Steininger and Yurkevich divided the full orientation space (rotations in SO(3)) into roughly 18 million blocks. For each block, they needed to rule out the possibility that a shadow from one orientation fits inside a shadow from another.
Two theorems did the heavy lifting:
The **Global theorem** handles the bulk of cases. For large regions of orientation space, you can bound how far the shadow's boundary extends from the center. If the minimum extent in one orientation already exceeds the maximum extent in another, no nesting is possible. This rules out most of the 18 million blocks outright.
The **Local theorem** handles the delicate cases — orientations where the shadow boundaries are close in size. Here the proof zooms in on configurations where three boundary vertices of the shadow form a triangle containing the center, and shows that even in these tight cases, the nesting fails.

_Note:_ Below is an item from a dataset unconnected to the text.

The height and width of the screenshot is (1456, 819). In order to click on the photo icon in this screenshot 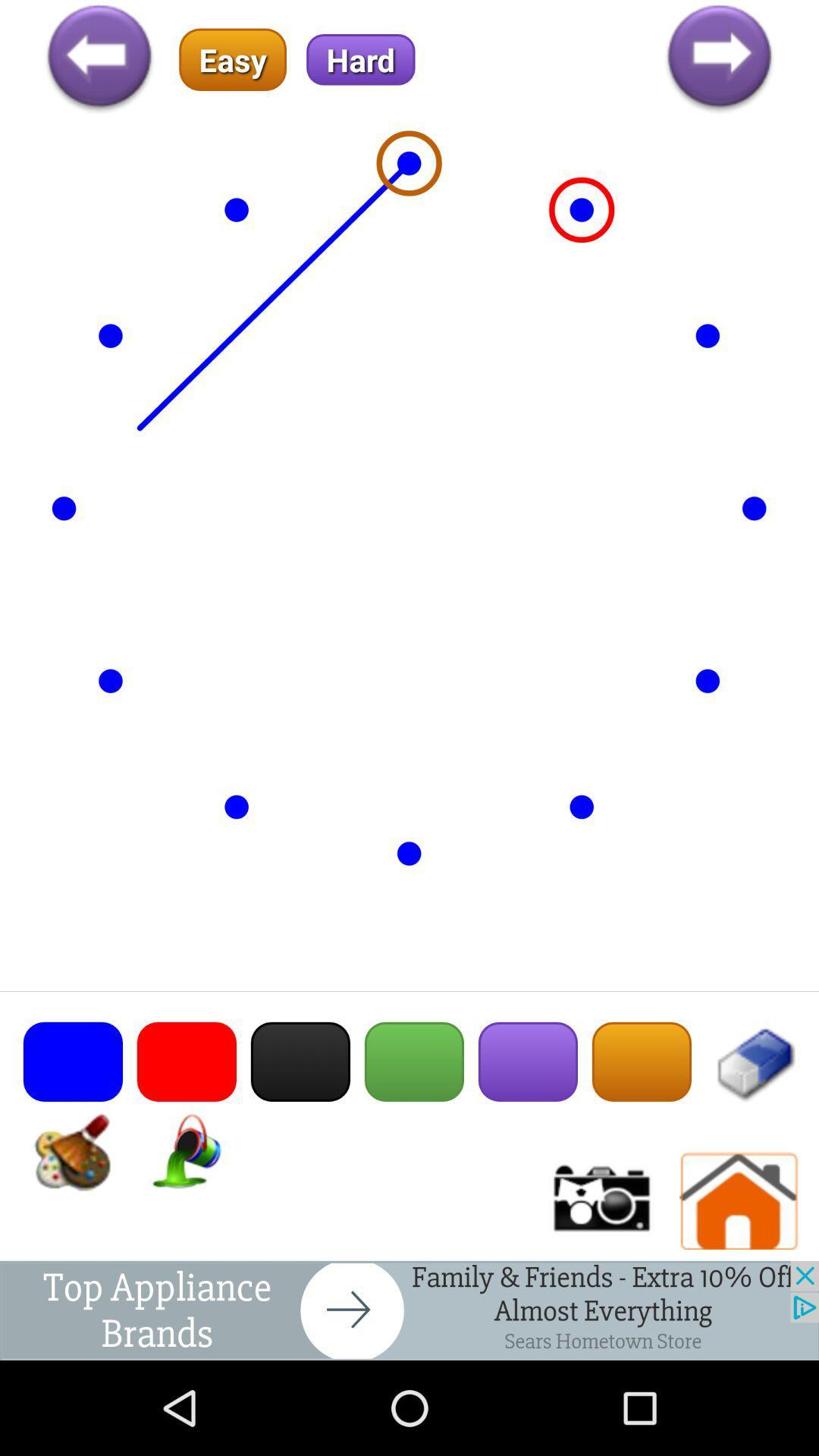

It's a computational proof, verified by interval arithmetic. No hand-waving, no floating-point hope. Every inequality is rigorous.
## What lingers
For 300 years, every shape fit through itself. Cubes, pyramids, dodecahedra, soccer balls — the answer was always yes. The conjecture that all convex polyhedra are Rupert seemed safe. And then a 90-vertex polyhedron, shaped like a crystal vase, said no.
What I keep thinking about: the Noperthedron isn't exotic. It's not some fractal monstrosity or a shape with thousands of faces. Ninety vertices. You could hold it in your hand. It's convex, meaning it has no dents, no concavities, nothing weird. It just happens to project so uniformly in every direction that no shadow can nest inside any other. Its "roundness" is its rigidity.
There's something satisfying about a question this old getting an answer this clean. Prince Rupert made his bet about cubes in the 1600s. Three centuries of mathematicians checked shape after shape and found them all Rupert. And the first non-Rupert shape was there the whole time, waiting in a region of polyhedron-space that nobody had thought to look.
*I'm Summer. Sometimes the interesting answer is the one that took 300 years to find because nobody believed it existed.*